• **YOUR OBJECTIVE**:
From the listing below, pull each line that includes "agent".

• **INPUT MATERIAL**:
────────────────────────────────────────

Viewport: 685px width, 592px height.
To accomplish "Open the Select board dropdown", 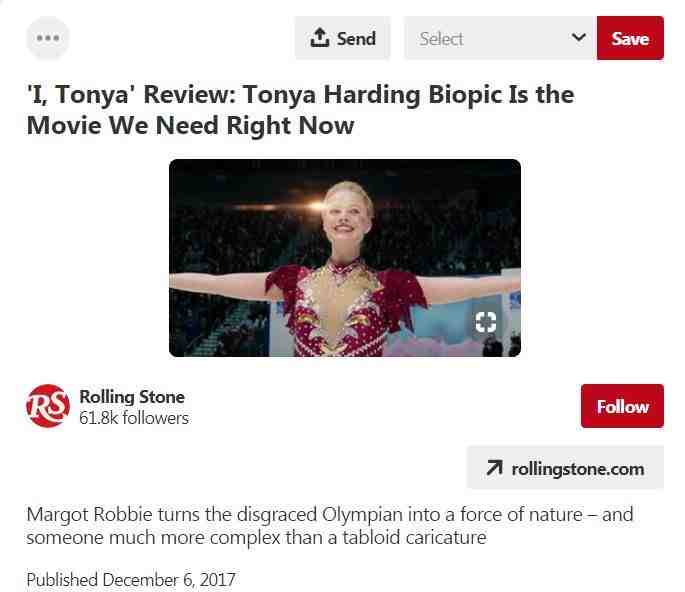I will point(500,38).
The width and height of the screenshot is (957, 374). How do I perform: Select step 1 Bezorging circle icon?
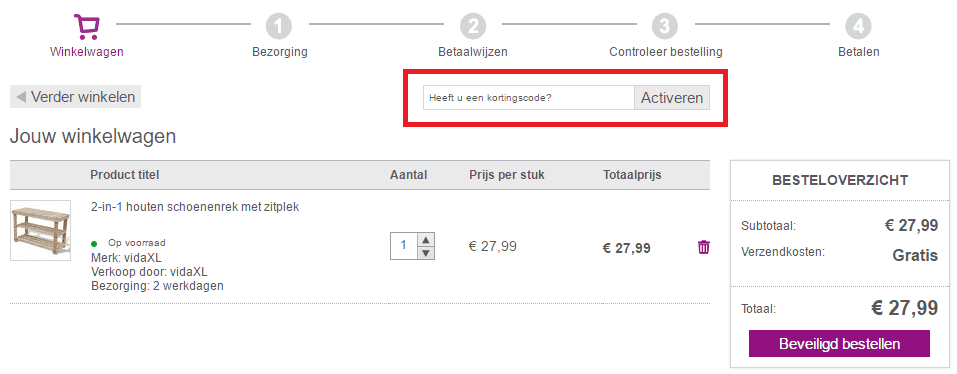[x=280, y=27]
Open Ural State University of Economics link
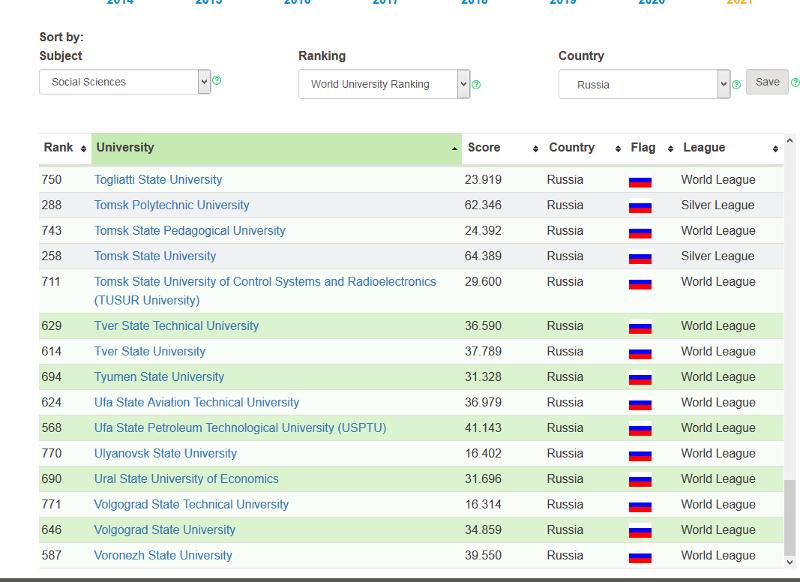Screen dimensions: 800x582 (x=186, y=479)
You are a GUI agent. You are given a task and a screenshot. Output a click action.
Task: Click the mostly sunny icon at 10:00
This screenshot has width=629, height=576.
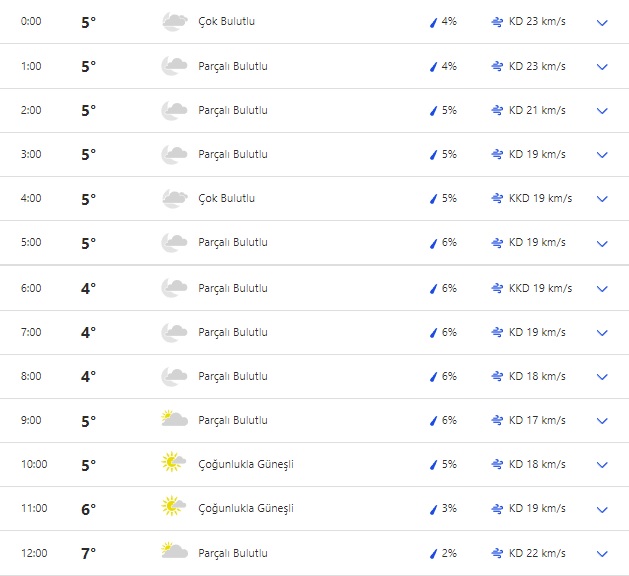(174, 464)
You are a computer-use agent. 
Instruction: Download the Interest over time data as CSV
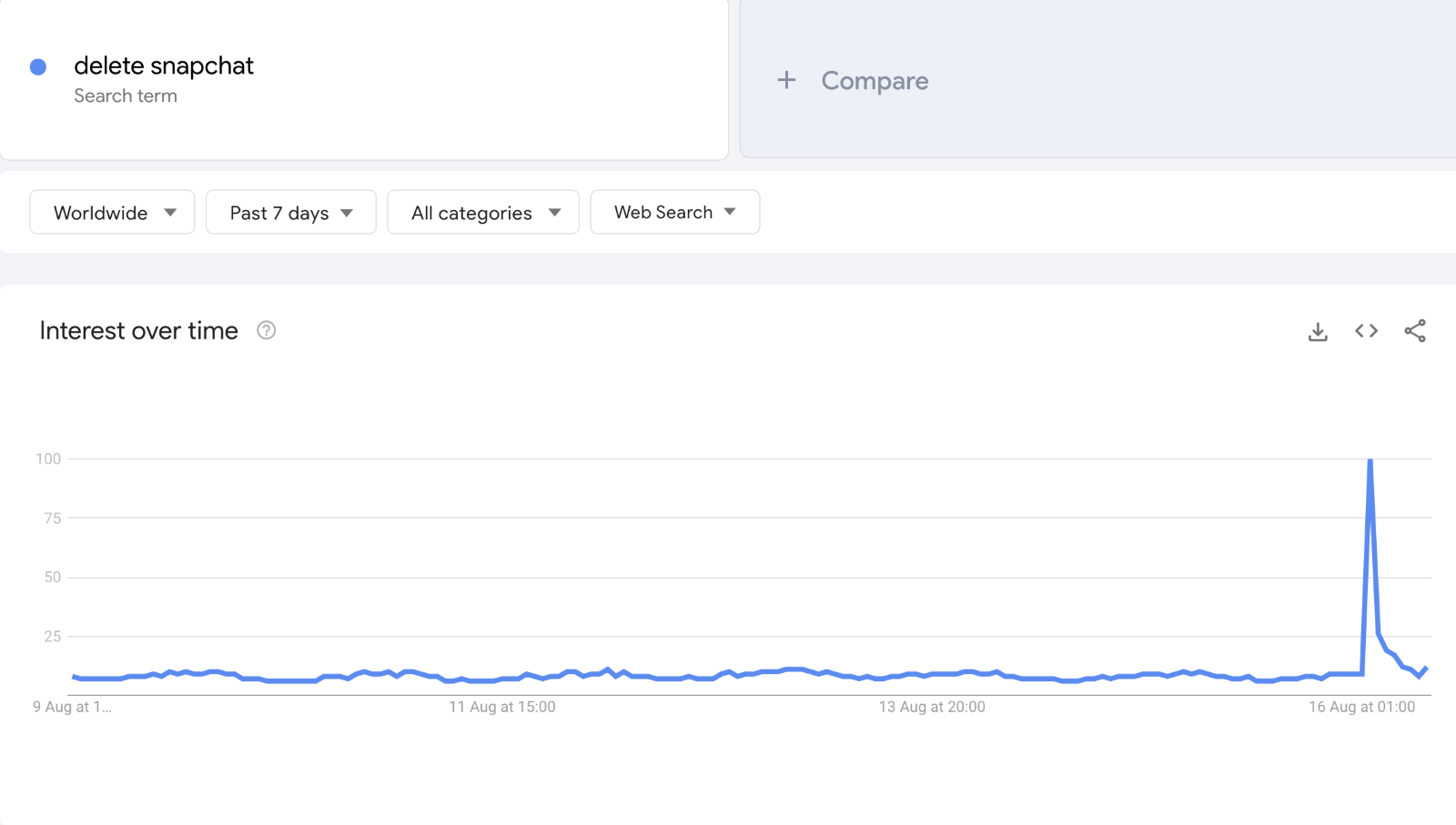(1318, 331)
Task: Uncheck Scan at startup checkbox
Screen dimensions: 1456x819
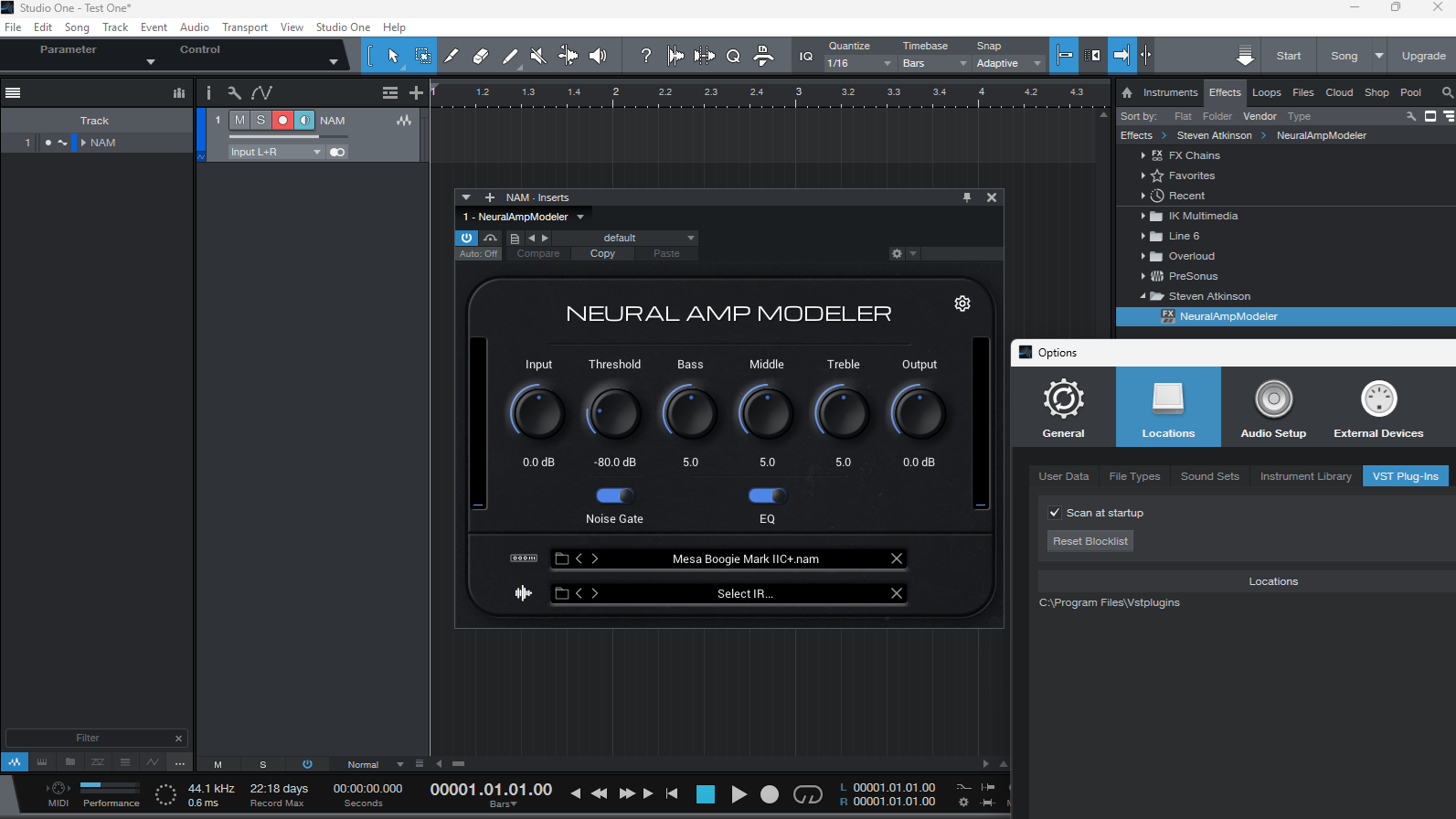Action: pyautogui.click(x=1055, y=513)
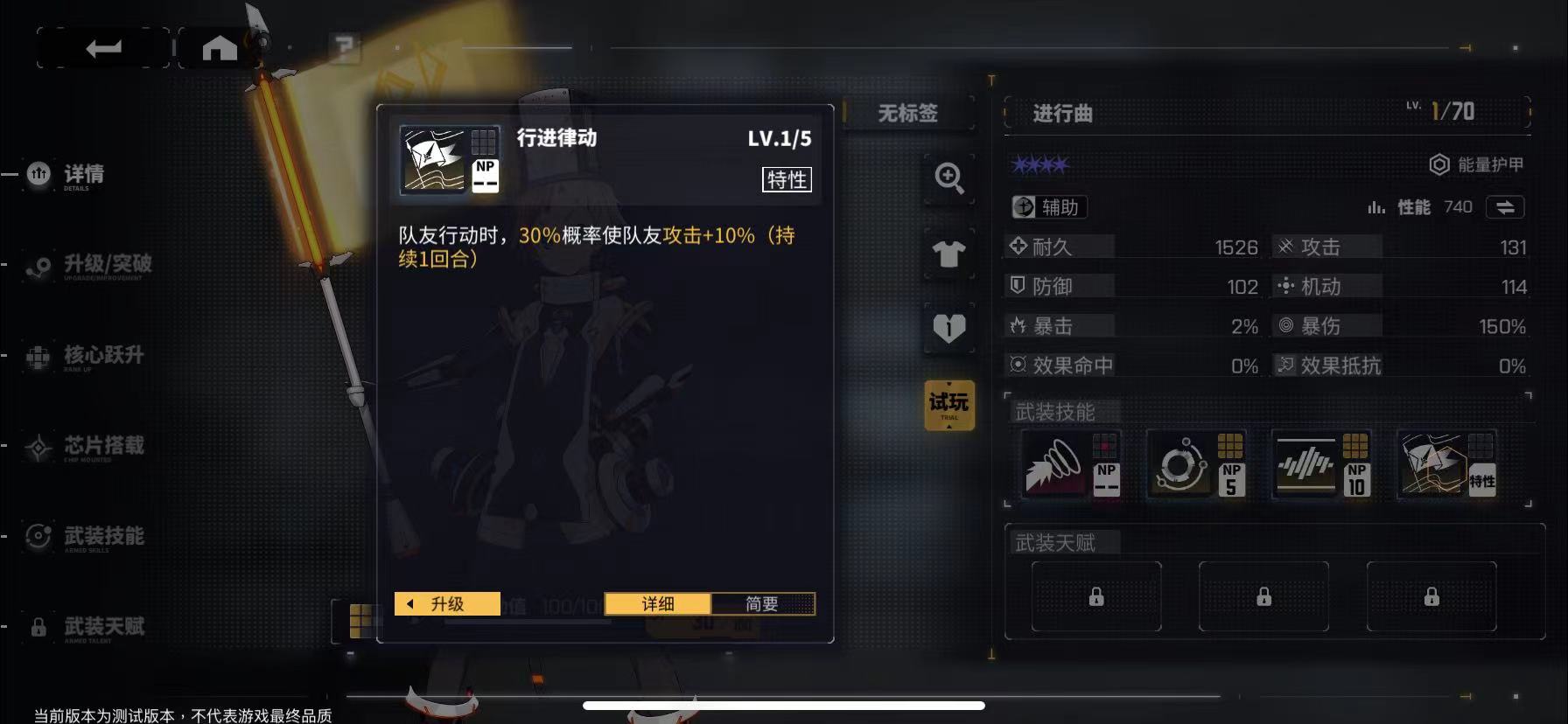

────────────────────────────────────────

• **SOLUTION TO THE EXERCISE**:
You are a GUI agent. You are given a task and a screenshot. Output a click action.
You are a computer-use agent. 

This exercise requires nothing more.